4. Application to Real Example
The four methods of interval estimation are applied in a clinical study about the effectiveness of hyperdynamic therapy in treating cerebral vasospasm [11]. The success of the therapy was defined as clinical improvement in terms of neurological deficits. The study reported 16 successes out of 17 patients. On the basis of this data the four 95% confidence intervals are computed as 1) (0.7131, 0.9985) for the Clopper-Pearson interval, 2) (0.7302, 0.9895) for Wilson interval, (0.8289, 1.053) for Wald interval, and 3) (0.7658, 0.9965) for likelihood interval. Each of these four confidence intervals is plotted on the graph of relative likelihood function as shown in Figure 5. It is observed that the Clopper-Pearson and Wilson intervals include implausible values of the parameter p whereas the Wald interval excludes plausible values and has an upper limit greater than 1.

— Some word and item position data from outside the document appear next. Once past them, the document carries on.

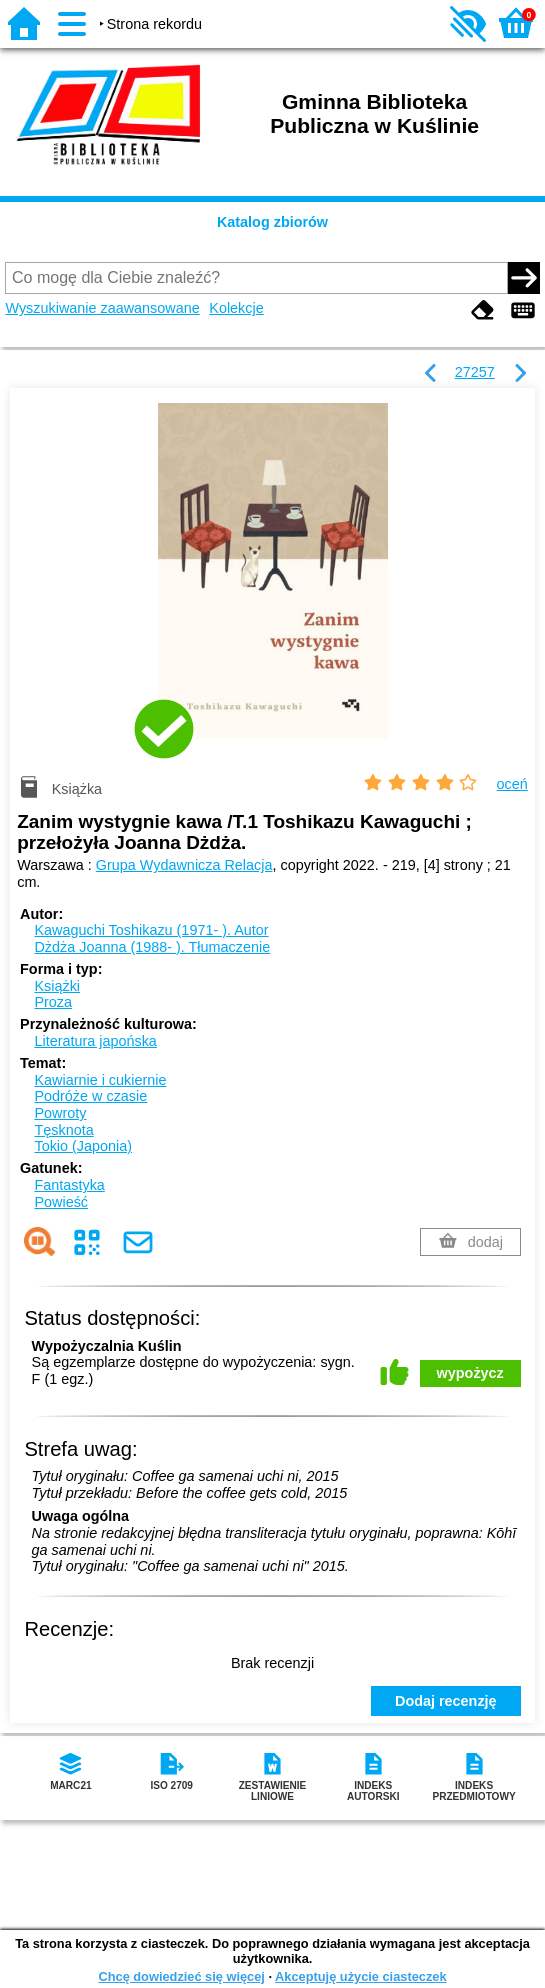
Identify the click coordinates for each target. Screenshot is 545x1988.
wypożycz (470, 1373)
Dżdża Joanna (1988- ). (152, 947)
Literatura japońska (95, 1041)
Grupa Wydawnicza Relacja (184, 865)
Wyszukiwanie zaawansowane (102, 308)
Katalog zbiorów (272, 222)
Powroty (60, 1113)
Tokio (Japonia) (83, 1146)
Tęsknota (63, 1130)
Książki (57, 986)
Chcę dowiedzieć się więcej (181, 1976)
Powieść (61, 1202)
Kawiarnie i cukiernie (100, 1080)
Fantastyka (69, 1185)
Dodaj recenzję (446, 1701)
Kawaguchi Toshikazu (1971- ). (151, 930)
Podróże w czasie (90, 1096)
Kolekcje (236, 308)
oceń (512, 784)
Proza (53, 1002)
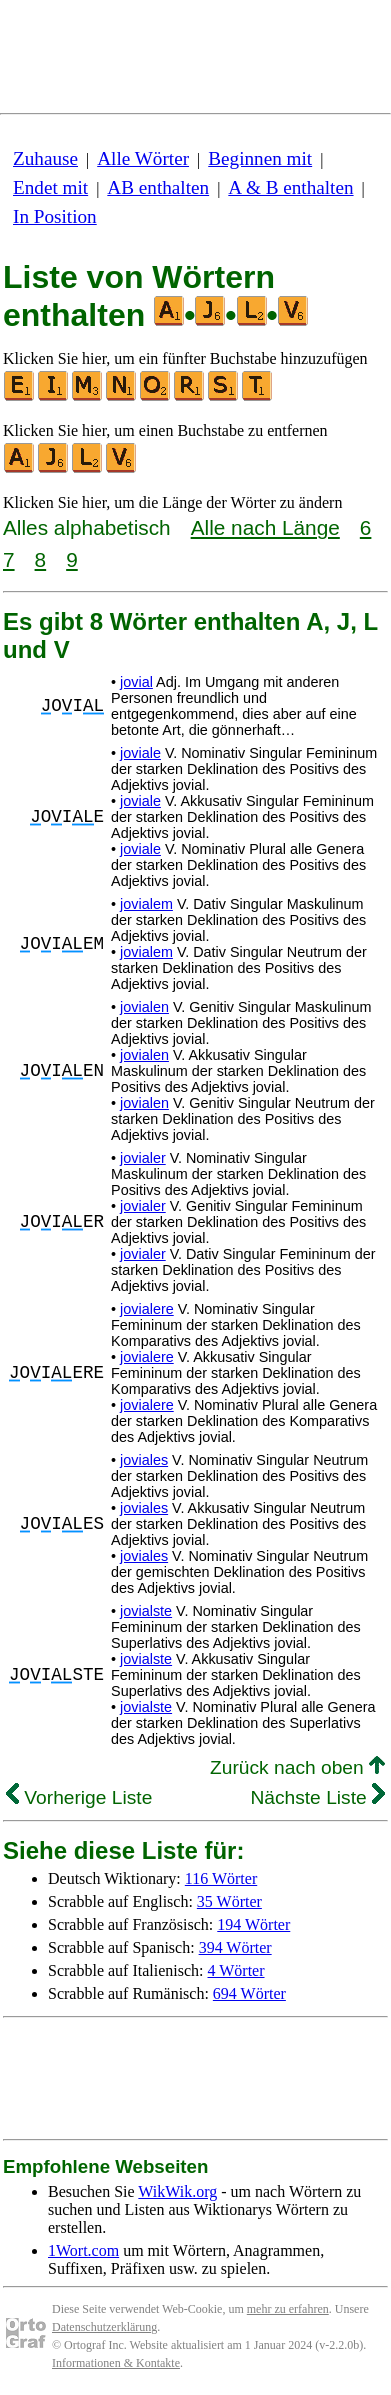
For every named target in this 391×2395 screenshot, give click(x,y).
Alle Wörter (143, 158)
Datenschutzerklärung (104, 2327)
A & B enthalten (290, 187)
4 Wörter (236, 1970)
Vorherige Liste (79, 1797)
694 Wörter (249, 1993)
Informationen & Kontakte (116, 2363)
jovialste (146, 1611)
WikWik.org (177, 2191)
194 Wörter (253, 1924)
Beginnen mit (260, 158)
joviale (140, 753)
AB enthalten (158, 187)
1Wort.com (83, 2250)
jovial (136, 682)
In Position (55, 216)
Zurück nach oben (297, 1767)
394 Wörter (235, 1947)
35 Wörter (229, 1901)
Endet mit (50, 187)
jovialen (144, 1007)
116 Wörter (221, 1878)
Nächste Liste (317, 1797)
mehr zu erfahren (288, 2309)
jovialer (143, 1158)
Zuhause (45, 158)
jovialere (147, 1309)
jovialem (146, 904)
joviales (144, 1460)
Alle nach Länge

Figure 1. Coverage probabilities for n = 15.
Figure 3. Coverage probabilities for n = 50.
Figure 5. Confidence intervals plotted on the graph of relative likelihood function.
The likelihood interval looks optimal by evidence presented in Table 1. With these four confidence intervals we can conclude that hyperdynamic therapy is an effective method for treating ischaemic neurological symptoms due to vasospasm.
5. Conclusion
Clopper-Pearson interval is conservative for both small and large samples; however, it is always wider than it should. The Wald interval is well known and frequently used in statistical practice. Unfortunately, according to the above simulation study, its coverage probabilities are lower than the nominal level and are associated with problem of overshoot. Therefore, the inferential comparisons and judgements based on them might be misleading. On the other hand, Wilson and Likelihood intervals have coverage probabilities near the nominal level and shorter lengths. Wilson interval for the real data application is wider than the likelihood interval and includes implausible values of the parameter. In summary, the Wilson and Likelihood intervals are recommended to be used in practice. It is worth noting the Likelihood interval looks superior to Wilson interval in that it is shorter and includes plausible values of the parameter p. The likelihood method has one drawback in the sense that it does not produce an interval when the number of successes x is 0 or n.